At any conference, symposium, or gathering of executives in any industry, certain terms, jargon, and buzzwords can permeate the topics discussed.

The word the morning of Dec. 5 at the University of Arizona's Global Symposium on Racing in Tucson, Ariz., was "golden goose."

The term referred to the potential impact of legalized sports wagering on the horse racing industry, and the panel of speakers in a discussion titled "Sports Betting: Coming to a Jurisdiction Near You?" largely dispelled that notion. There was even a mention of the goose getting killed.

The consensus from a trio of experts on the topic—Chris Krafcik, managing director (political and regulatory markets) for Eilers & Krejcik Gaming; Kate Lowenhar-Fisher, a gaming lawyer in Nevada; and Richard McGuire, executive director at Sportech—said sports wagering is in fact not a "golden goose" and warned of the double-edged sword it might wield on the racing industry.

"Be aware of the opportunity and threats to your business," McGuire said. "Unless you grasp that threat, and engage with it, you'll run into a lot of problems, quite frankly. ... Sports betting, as we all know, is here.

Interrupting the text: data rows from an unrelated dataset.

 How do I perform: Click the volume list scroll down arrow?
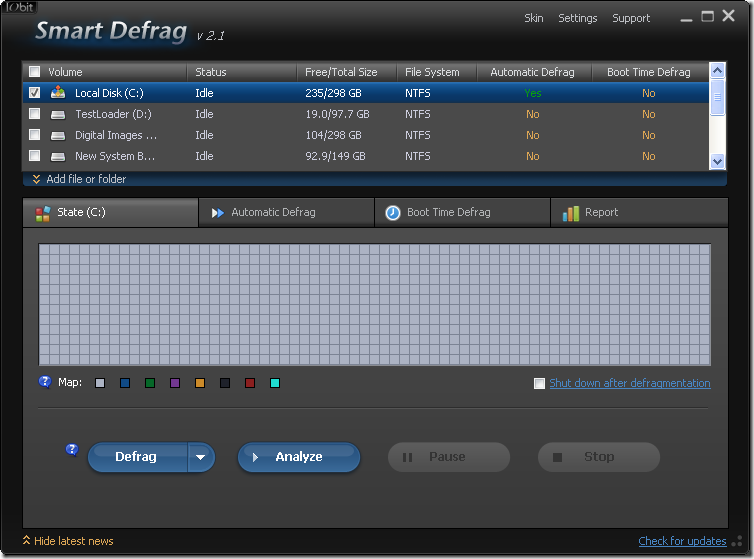[717, 160]
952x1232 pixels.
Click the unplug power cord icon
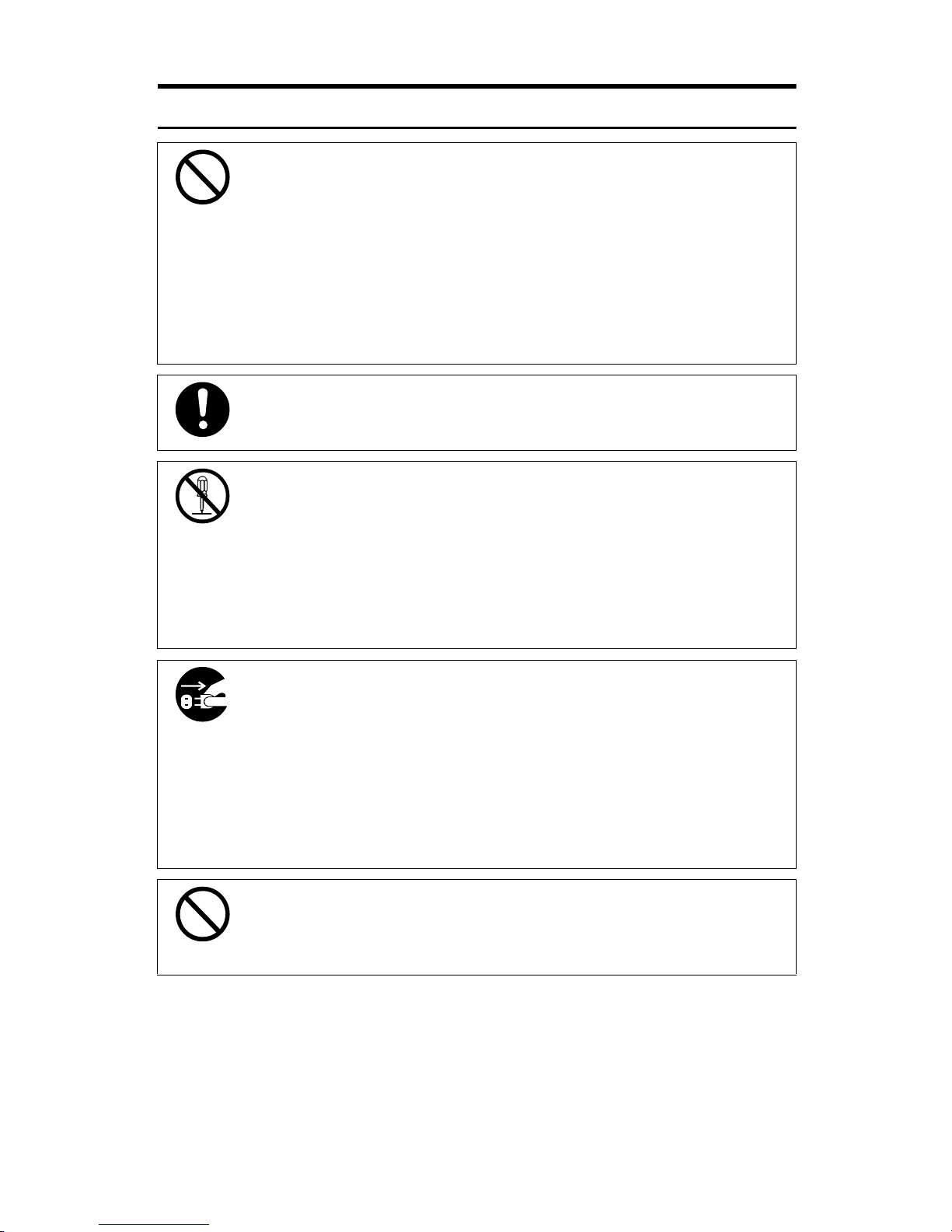coord(202,694)
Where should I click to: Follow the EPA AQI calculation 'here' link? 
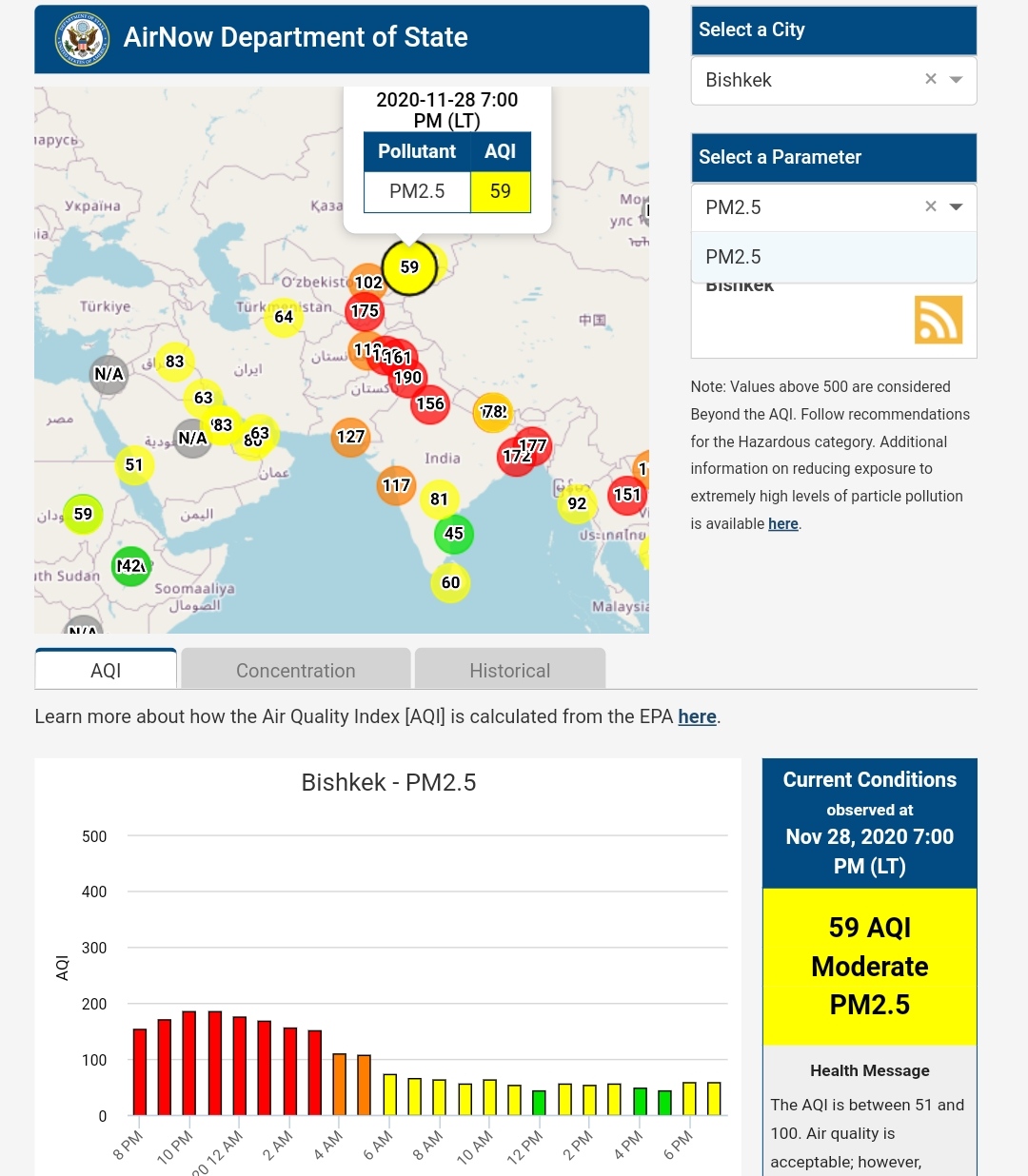[697, 716]
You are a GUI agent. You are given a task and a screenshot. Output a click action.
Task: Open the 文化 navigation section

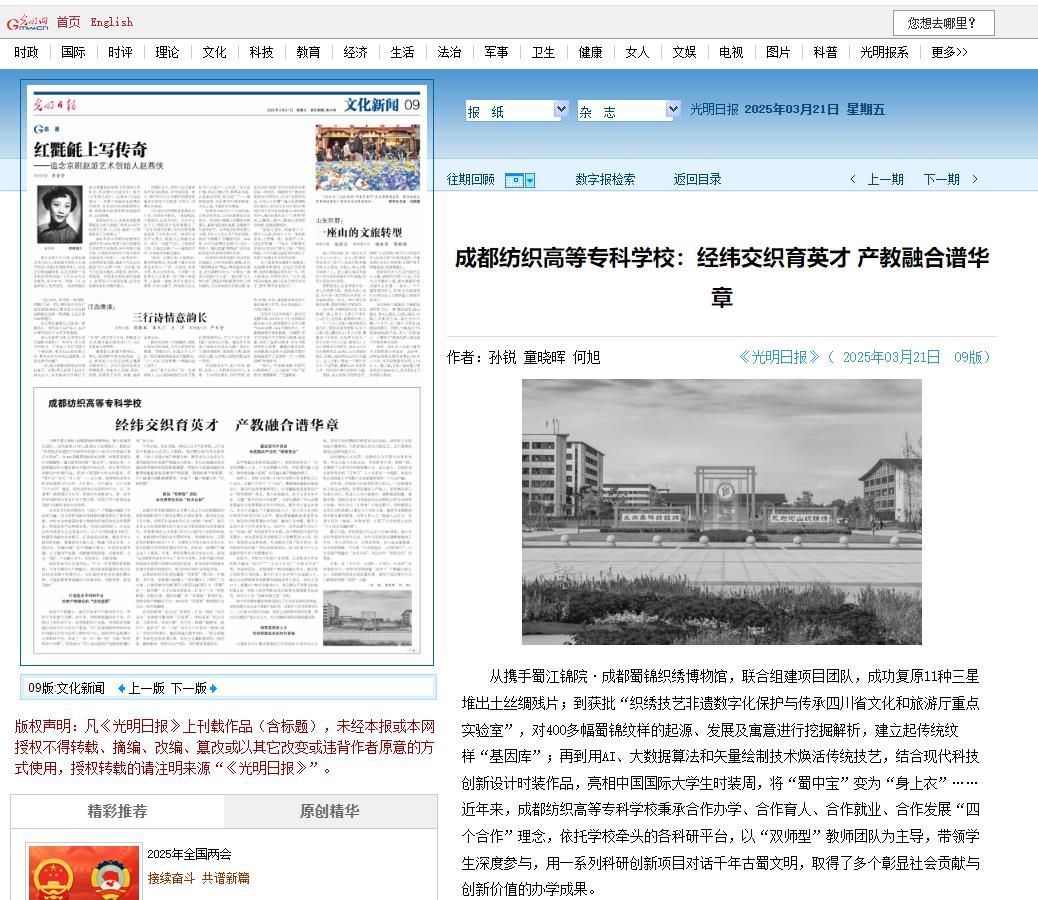[214, 52]
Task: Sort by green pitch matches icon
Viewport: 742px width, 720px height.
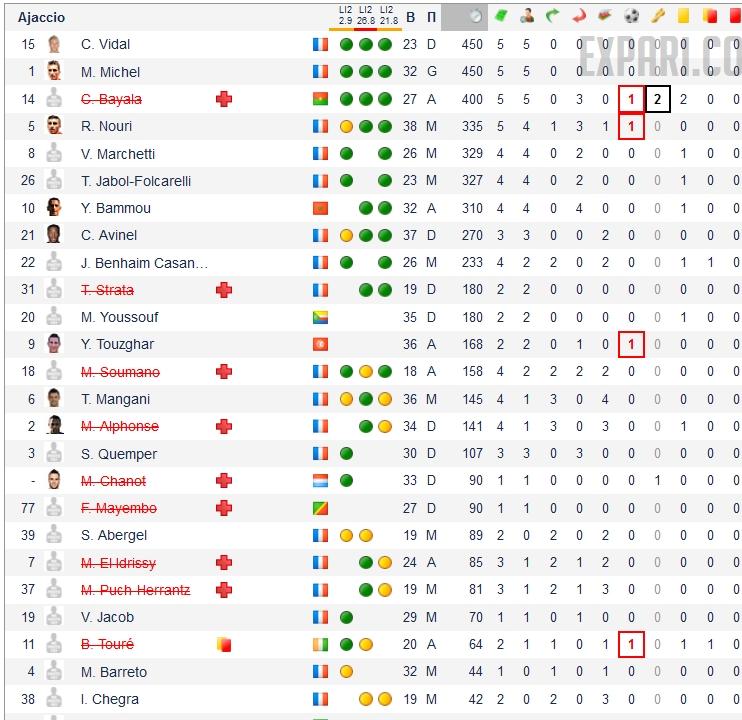Action: pyautogui.click(x=501, y=16)
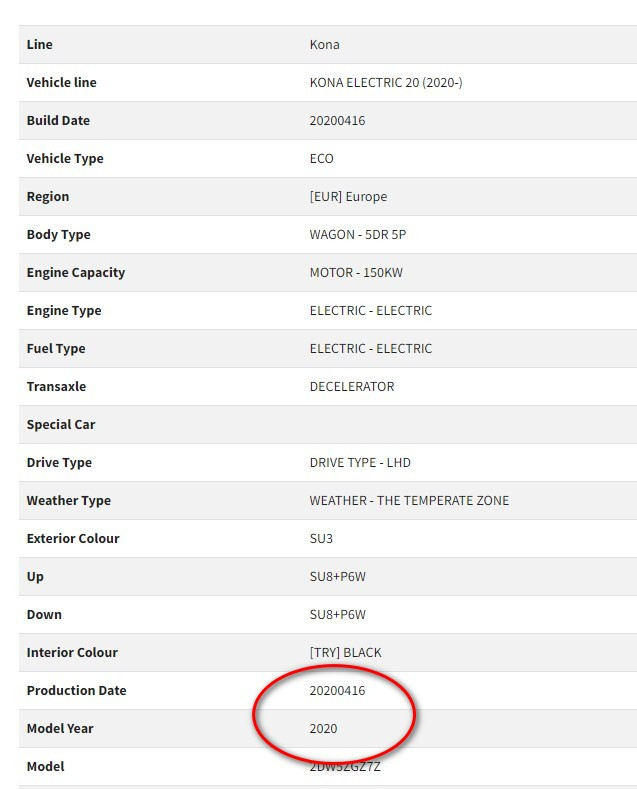Screen dimensions: 637x789
Task: Click the Fuel Type row's ELECTRIC value
Action: click(x=370, y=348)
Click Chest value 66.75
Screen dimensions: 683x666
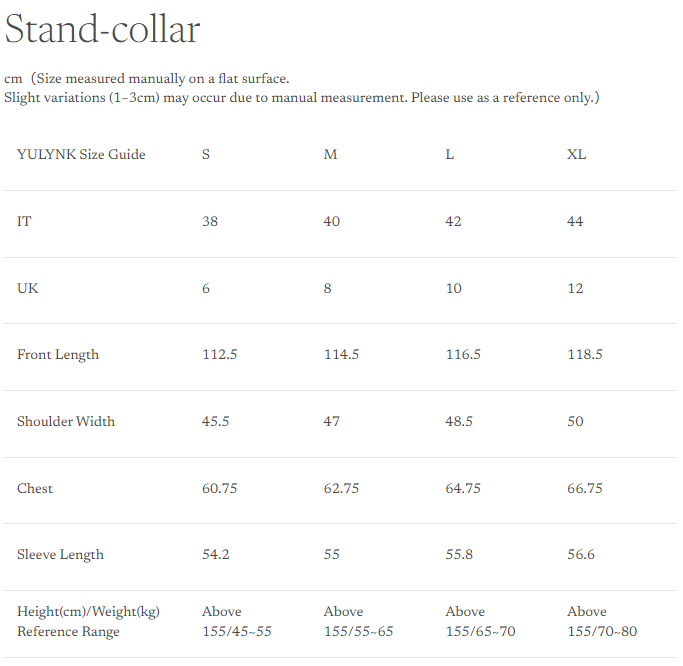(584, 488)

I believe it's the single greatest opportunity for many of you in this room, but it's also the single greatest threat to your business going forward."

Unlike pari-mutuel wagering and slots, where takeout is all but guaranteed, sports wagering is not a guaranteed money earner on any day, in any month, or in any year.

"The term 'golden goose' and the pie-in-the-sky kind of discussion about sports betting in the United States—the economics of a sports book are not a mystery," Lowenhar-Fisher said. "They have a lot of history and evidence about how a sports book can earn money in a regulated marketplace and how a sports book can be murdered because of unreasonable taxes, fees, and so forth.

"In Nevada the sports books are an amenity to our patrons. They're not a money maker—never have been. And I'd argue a lot of sports books in the United States are pretty efficiently run."

If efficiency is key to running a profitable sports book, those on the panel stressed the importance of tax rates and fees that do not cut too far into slim profit margins.

"There are basic things that kill profitability in the sports book arena, because it is a slim-margin business that requires a lot of art and not a lot of science," Lowenhar-Fisher said. "If you have taxes and fees that exceed the Nevada model, you might be in trouble. If you have taxes and fees that are levied on handle rather than revenue or win, you're likely to have a problem."

McGuire went on to say that excessive taxes on sports betting would eventually lead customers to illegal betting, which in this scenario would have less vigorish (takeout from winning sports wagers).

"As soon as you overtax, you lose your market share, and it's very easy to tax so many people, but a tax on turnover clearly affects the odds," McGuire said. "The mass market participants will either bet less or, more likely, will head to the illegal markets."

While the perils of sports wagering for racetracks may come from a potential for lack of profitability, the good news for track operators, according to Krafcik, is that they are uniquely positioned—along with other already lawful gambling establishments—to bring in new customers to their facilities.

"Without exception, land-based incumbents, such as casinos or racetracks, are being given exclusivity for sports betting operations, making them the newly regulated industry's de facto gatekeepers," Krafcik said.

Krafcik also talked about potential "friction" based on revenue sharing between racing and sports betting in certain jurisdictions, most notably California.

"In many states there will be friction between sports betting operators and racing on the question of revenue sharing," Krafcik said. "We further anticipate friction, particularly in states like California, where racing enjoys special political clout. That could slow or even stall the development of sports betting."

Krafcik wasn't the only speaker to bring up challenges in California. In a later panel titled "Sports Betting: A Friend or Foe in the New Era of Sports and Gaming Competition?" Scott Daruty, an executive with The Stronach Group, identified Maryland (where The Stronach Group owns three racetracks) as a state that could work well for sports wagering, but did not express the same confidence in states like Florida and California. He labeled them "question marks."

"California is a very difficult state to handicap, because there are a lot of conflicting and competing interests," Daruty said in reference to gambling institutions like racetracks, tribal casinos, card clubs, and the state lottery.

With so much yet to be decided in so many different states, whether racing will ultimately benefit from the widespread legalization of sports wagering remains unknown.

"There is no consensus yet about whether racing will widely or more narrowly benefit from sports betting revenue sharing," Krafcik said. "Some states, such as Delaware, require revenue sharing from sports betting to tracks, and some states don't."